専門性とエンターテインメントを本気で掛け合わせる
私たちの会社のユニークなところは、専門性と体験型のエンターテインメントを本気で掛け合わせていることです。ここまで本気でこのふたつを掛け合わせようとしている会社は、あまりないのではないかと自分たちでは思っています。子ども向けの取り組みだからといって、単にエンタメに寄せたくないという思いは私自身も強く持っていて、ライトなところから始めていますが、医療をしっかり変えるものにしていきたいと考えて取り組んでいます。既存のヘルスケア企業とはどこか違うと感じている方がいれば、ぜひ一度お話できたら嬉しいです。
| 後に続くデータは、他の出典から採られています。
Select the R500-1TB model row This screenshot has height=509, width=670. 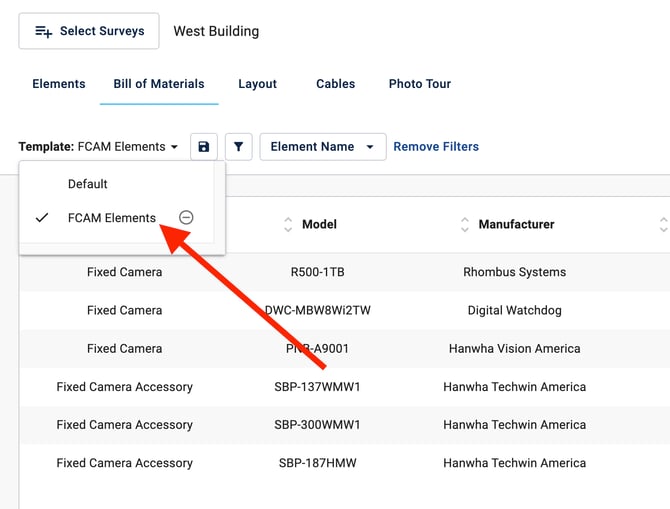coord(318,272)
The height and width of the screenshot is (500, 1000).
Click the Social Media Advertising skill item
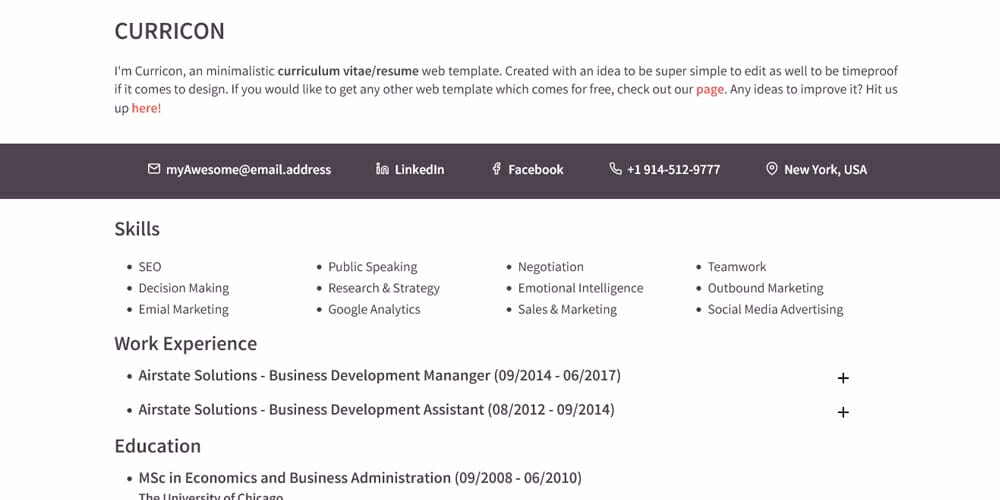point(776,309)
これから予防の時代が来ると思っていますが、まだまだ浸透していないからこそ大変な部分もあり、だからこそその過程を楽しんでいます。
編集後記
学生団体からぬるっと法人化したという多和さんのお話からは、肩ひじ張らずに始めたことが、周囲の共感を得ながら少しずつ形になっていく過程が伝わってきました。歯学部生ならではの視点で「予防が届いていない」というモヤモヤに向き合い続ける姿勢に、私自身も学生団体の活動を通じて似た葛藤を感じることがあるので、とても勇気づけられました。好きなことを増やすというアドバイスを、これからの活動にも活かしていきたいです。